Invoke Kedro CLI from Python (optional)

You can invoke the Kedro CLI as a Python module:

python -m kedro

Kedro commands

Here is a list of Kedro CLI commands, as a shortcut to the descriptions below. Project-specific commands are called from within a project directory and apply to that particular project. Global commands can be run anywhere and don't apply to any particular project:

Global Kedro commands

Kedro

Usage:

Kedro [OPTIONS] COMMAND [ARGS]...

Options:

Name Type Description Default
--help, -h boolean Show this message and exit. False

Kedro new

Create a new kedro project.

Usage:

Kedro new [OPTIONS]

Options:

Name Type Description Default
--verbose, -v boolean See extensive logging and error stack traces. False
--config, -c path Non-interactive mode, using a configuration yaml file. This file
must supply the keys required by the template's prompts.yml. When not using a starter,
these are project_name, repo_name and python_package. None
--starter, -s text Specify the starter template to use when creating the project.
This can be the path to a local directory, a URL to a remote VCS repository supported
by cookiecutter or one of the aliases listed in kedro starter list. None
--checkout text An optional tag, branch or commit to checkout in the starter repository. None
--directory text An optional directory inside the repository where the starter resides. None
--name, -n text The name of your new Kedro project. None
--tools, -t text Select which tools you'd like to include. By default, none are included.

Tools

1) Linting: Provides a basic linting setup with Ruff

2) Testing: Provides basic testing setup with pytest

3) Custom Logging: Provides more logging options

4) Documentation: Basic documentation setup with Sphinx

5) Data Structure: Provides a directory structure for storing data

6) PySpark: Provides set up configuration for working with PySpark

Example usage:

kedro new --tools=lint,test,log,docs,data,pyspark (or any subset of these options)

kedro new --tools=all

kedro new --tools=none

For more information on using tools, see https://docs.kedro.org/en/stable/starters/new_project_tools.html | None | | --example, -e | text | Enter y to enable, n to disable the example pipeline. | None | | --telemetry, -tc | choice (yes | no | y | n) | Allow or not allow Kedro to collect usage analytics. We cannot see nor store information contained into a Kedro project. Opt in with "yes" and out with "no". | None | | --help, -h | boolean | Show this message and exit. | False |

Kedro starter

Commands for working with project starters.

Usage:

Kedro starter [OPTIONS] COMMAND [ARGS]...

Options:

Name Type Description Default
--help, -h boolean Show this message and exit. False
Kedro starter list

List all official project starters available.

Usage:

Kedro starter list [OPTIONS]

Options:

Name Type Description Default
--help, -h boolean Show this message and exit. False

Customise or override project-specific Kedro commands

Note

All project related CLI commands should be run from the project’s root directory.

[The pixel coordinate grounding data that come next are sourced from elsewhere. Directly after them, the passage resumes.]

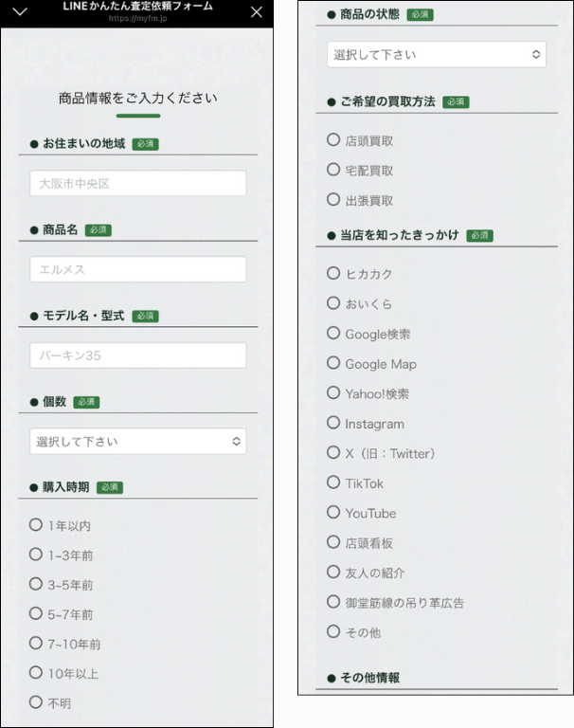Close the LINE form with X icon
Viewport: 574px width, 728px height.
256,12
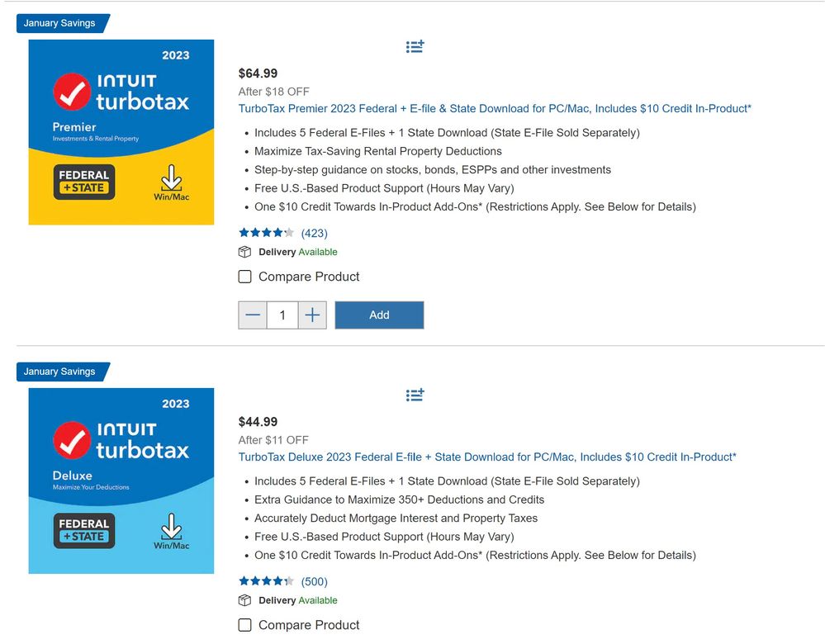Image resolution: width=825 pixels, height=644 pixels.
Task: Click the star rating icons for TurboTax Premier
Action: (x=266, y=233)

Kedro's command line interface (CLI) allows you to associate a set of commands and dependencies with a target, which you can then execute from inside the project directory.

The commands a project supports are specified on the framework side. If you want to customise any of the Kedro commands you can do this either by adding a file called cli.py or by injecting commands into it via the plugin framework. Find the template for the cli.py file below.

Project Kedro commands

Kedro

Usage:

Kedro [OPTIONS] COMMAND [ARGS]...

Options:

Name Type Description Default
--help, -h boolean Show this message and exit. False

Kedro catalog

Commands for working with catalog.

Usage:

Kedro catalog [OPTIONS] COMMAND [ARGS]...

Options:

Name Type Description Default
--help, -h boolean Show this message and exit. False
Kedro catalog list-datasets

Show datasets grouped by type for the specified pipelines.

This method lists datasets used in the specified pipelines, categorizing them into three groups: - datasets: Datasets explicitly defined in the catalog. - factories: Datasets resolved from dataset factory patterns. - defaults: Datasets that do not match any pattern or explicit definition.

Usage:

Kedro catalog list-datasets [OPTIONS]

Options:

Name Type Description Default
--env, -e text Kedro configuration environment name. Defaults to local. None
--pipeline, -p text Name of the modular pipeline to run. If not set, the project pipeline is run by default. ``
--help, -h boolean Show this message and exit. False
Kedro catalog list-patterns

List all dataset factory patterns in the catalog, ranked by priority.

This method retrieves all dataset factory patterns defined in the catalog, ordered by the priority in which they are matched.

Usage:

Kedro catalog list-patterns [OPTIONS]

Options:

Name Type Description Default
--env, -e text Kedro configuration environment name. Defaults to local. None
--help, -h boolean Show this message and exit. False
Kedro catalog resolve-patterns

Resolve dataset factory patterns against pipeline datasets.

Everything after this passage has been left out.